Blogs Jun 5, 2012 at 10:37 am

Comments

1
I don't understand -- that 52% can't possibly be true. More than half the words used in English books are not in the dictionary? Maybe you'd better get a better dictionary -- but even with a standard pocket dictionary, I still don't believe it. The average English book uses a vocabulary of maybe 1,000 words -- maybe more, but not a LOT more. I read a lot of books, including ones on pretty abstruse subjects, and I know my (twenty-odd, including OED and Webster's 2 and 3) dictionaries inside out, and I encounter words that aren't in them quite rarely. Your own item here contains some funky lexicography, but all of it's in the dictionary.

I checked one word she mentions, "slenthem", and while it may not be in your OED, it's in Wikipedia, which gives a clue as to why it's not in the dictionary -- it's not an English word. Are they counting every passage of foreign text that appears in an English book? What about those parallel readers, with English and another language on facing pages, like my beginning Spanish ones, or the entire Loeb Classical Library of Greek and Latin, a couple of hundred volumes? Are they counting proper names?
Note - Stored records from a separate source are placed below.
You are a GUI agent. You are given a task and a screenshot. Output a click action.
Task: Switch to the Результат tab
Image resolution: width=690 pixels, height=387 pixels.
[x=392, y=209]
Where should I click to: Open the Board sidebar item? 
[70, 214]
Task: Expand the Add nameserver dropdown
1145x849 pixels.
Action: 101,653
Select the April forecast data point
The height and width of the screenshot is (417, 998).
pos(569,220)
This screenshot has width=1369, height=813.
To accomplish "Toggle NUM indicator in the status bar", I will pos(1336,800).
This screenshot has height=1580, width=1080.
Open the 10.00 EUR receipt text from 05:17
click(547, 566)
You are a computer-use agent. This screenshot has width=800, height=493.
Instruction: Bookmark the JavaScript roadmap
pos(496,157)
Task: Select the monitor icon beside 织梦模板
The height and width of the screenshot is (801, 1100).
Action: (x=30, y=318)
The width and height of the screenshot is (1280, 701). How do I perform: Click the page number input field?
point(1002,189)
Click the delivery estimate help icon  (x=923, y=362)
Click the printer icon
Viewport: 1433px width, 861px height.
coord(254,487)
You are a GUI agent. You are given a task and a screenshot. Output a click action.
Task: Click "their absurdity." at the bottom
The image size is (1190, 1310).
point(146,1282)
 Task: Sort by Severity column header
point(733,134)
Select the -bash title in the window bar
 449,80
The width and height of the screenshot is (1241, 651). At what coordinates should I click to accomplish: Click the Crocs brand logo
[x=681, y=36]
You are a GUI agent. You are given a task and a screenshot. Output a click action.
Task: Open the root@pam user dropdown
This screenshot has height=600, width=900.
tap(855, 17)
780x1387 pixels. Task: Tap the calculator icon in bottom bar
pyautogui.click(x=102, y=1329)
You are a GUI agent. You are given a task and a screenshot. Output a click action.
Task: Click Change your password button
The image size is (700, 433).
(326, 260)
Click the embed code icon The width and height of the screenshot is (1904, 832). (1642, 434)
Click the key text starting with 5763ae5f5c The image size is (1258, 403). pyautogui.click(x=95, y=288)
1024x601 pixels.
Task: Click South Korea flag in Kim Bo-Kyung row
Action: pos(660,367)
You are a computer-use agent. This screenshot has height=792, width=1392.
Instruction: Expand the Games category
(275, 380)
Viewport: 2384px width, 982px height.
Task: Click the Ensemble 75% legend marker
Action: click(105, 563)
I'm skeptical. I am a radical descriptionist (there, is that one in the OED? That's one) and fully recognize the role of dictionaries to respond to living language, but I just can't believe this claim.
2
The other day I caught an MSNBC story showing some of the TV advertising in the Wisconsin recall race, and the Scott Walker ad they highlighted had him condemning his opponent, Milwaukee mayor Tom Barrett, for wanting to spend $100 million on a "trolley" in Milwaukee.

(First, let's get the terminology straight. What we're talking about here is technically a streetcar. Apparently, Walker, like those fans of the acronym "SLUT," prefers the less precise and correct, and obviously less flattering, term "trolley.")

What galls me is that, of all the things Walker chooses to attack Barrett on, it's his desire to build rail infrastructure in his city. Unless Milwaukee screws up its streetcar line, the real estate development and tax base and jobs it attracts will more than pay for the $100 million investment.

Barrett is trying to do something that will make Milwaukee more competitive with comparable cities, something that will actually grow Milwaukee's economy, and yet because it's public transportation Scott Walker feels compelled to attack it. More evidence that the Republicans are the anti-growth, anti-business, anti-American competitiveness party.

The sad thing is that Wisconsin, I guess, is a backward-enough state that Walker honestly thinks that attack helps him rather than makes him looks like a Luddite lunatic.

CAVEAT: Not a big streetcar fan here, but I'm willing to trust the research that shows that such lines manage to promote economic development.
3
Disregard my comment @2. Was meaning to comment on the Wisconsin recall post, obviously.
4
No, thank you!

Best ever dictionary jokes: the Blackadder episode, Ink and Incapability, where Johnson seeks the prince's patronage. Blackadder delights in making up words that aren't in Johnson's Dictionary to fuck with him. Wanting to get him to leave fast, he calls it "velocitous extramuralization" which should be a real phrase.

http://www.youtube.com/watch?v=hOSYiT2iG…
5
@2: Well, Barrett has probably lost the bicyclist vote, then. Streetcars are like kryptonite to them.
6
Thank you for writing "You're welcome" and not "Your welcome.". My nephew insists that they're (not their) interchangeable now.
7
Thanks for that article, I am a word nerd. I just wish complIment and complEment were not words.
8
@1, the word you want is "descriptivist".
9
@1 Most vocabulary is rare vocabulary. It's called Zipf's law. For example, the frequency and count of Moby Dick's distinct words are graphed here:

http://en.wikipedia.org/wiki/Hapax_legom…

And slenthem seems as legit to me as glockenspiel.
10
Sniglets
11
Me thinks the peoples out there need to learn the words we got before they start inventing new ones.
12
More of this, please. I would love to have daily word nerdery on a daily basis.
13
@11, "Methinks" is one word. Perhaps you should work on your vocabulary before you start critiquing the vocabulary of others.
14
there are actually two types of dictionaries, descriptive and prescriptive. so some dictionaries try to reflect language, and others actually do try to be the other way around. i'm more pro-descriptive myself though.
15
I earned my way through my first year of grad school writing dictionary definitions. The words for the new dictionary were chosen by culling through about seven other popular dictionaries. Turns out, dictionary publishers include words in their dictionaries that they make up. Why? Because if they find their made up words in other dictionaries they know they've been plagiarized. I loved the idea of constructing sentences out of out of these phantom words, and even included a few in papers I submitted for classes. Not one of my professors every commented on the inclusion of these words.